Career NFL statistics
- Interceptions: 30
- Fumble recoveries: 6
- Stats at Pro Football Reference

= Dick Alban =

American football player (1929–2016)

Richard Herbert Alban (January 17, 1929 – April 8, 2016) was an American professional football defensive back who played eight seasons for the Washington Redskins and Pittsburgh Steelers in the National Football League (NFL). Alban played college football at Northwestern University, where he was used at halfback and on defense.

Alban was selected in the ninth round of the 1952 NFL draft and started all 12 games for the Redskins his rookie year. His best season came in 1954, where he finished second in the league in interceptions with nine and was selected to his only Pro Bowl. He was traded to the Steelers in 1956 and retired after the 1959 campaign.

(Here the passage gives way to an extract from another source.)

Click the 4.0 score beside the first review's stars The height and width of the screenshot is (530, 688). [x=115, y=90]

== Early life and college ==
Alban was born in Hanover, Pennsylvania, and attended La Porte High School in La Porte, Indiana, where he graduated in 1948. While in La Porte, Alban was named to the United Press International All-State football team in 1946 and 1947. For his accomplishments, Alban was later inducted to the Indiana Football Hall of Fame in 1980.

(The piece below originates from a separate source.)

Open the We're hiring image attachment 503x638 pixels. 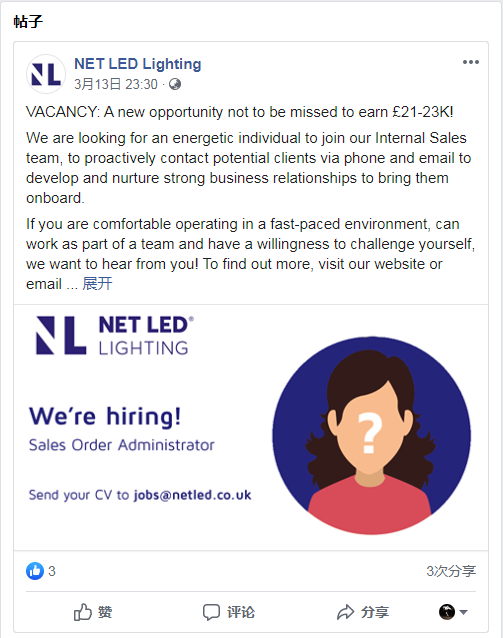click(251, 427)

Alban played college football for Northwestern between 1949 and 1951. Alban joined a team that won the Rose Bowl the previous year. He was injured at the start of his first season, however, Alban caught a 29-yard touchdown pass from quarterback Don Burson in a 38–20 victory against Colgate University on November 12.

He teamed up with Chuck Hren at halfback for the 1951 campaign. He rushed for 101 yards, including a 69-yard carry for a touchdown during an October 20 victory over Navy. He was selected to participate as a member of the East squad in the East–West Shrine Game and as a member of the North squad at the Senior Bowl at years' end.

== Professional career ==
In 1954, Alban had nine interceptions and was selected to his only Pro Bowl. On April 24, 1956, Alban was traded to the Detroit Lions for Dick Stanfel. The Lions then traded him to the Pittsburgh Steelers for offensive tackle Dick Modzelewski. In 1958, Alban had five interceptions for 25 yards and a forced fumble. Three of the interceptions came in a 24–16 win against his old team the Redskins on November 2. He finished fourth in the league with six interceptions in 1959. During an October 11 loss against the Philadelphia Eagles, Alban returned an interception for 46 yards, the longest in his career. He announced his retirement at the end of the year.

He finished his career with 30 interceptions in 96 games played. He died on April 8, 2016, at the age of 87.

== Personal life ==
Alban later became an executive for an athletic clothing manufacturer in Memphis, Tennessee.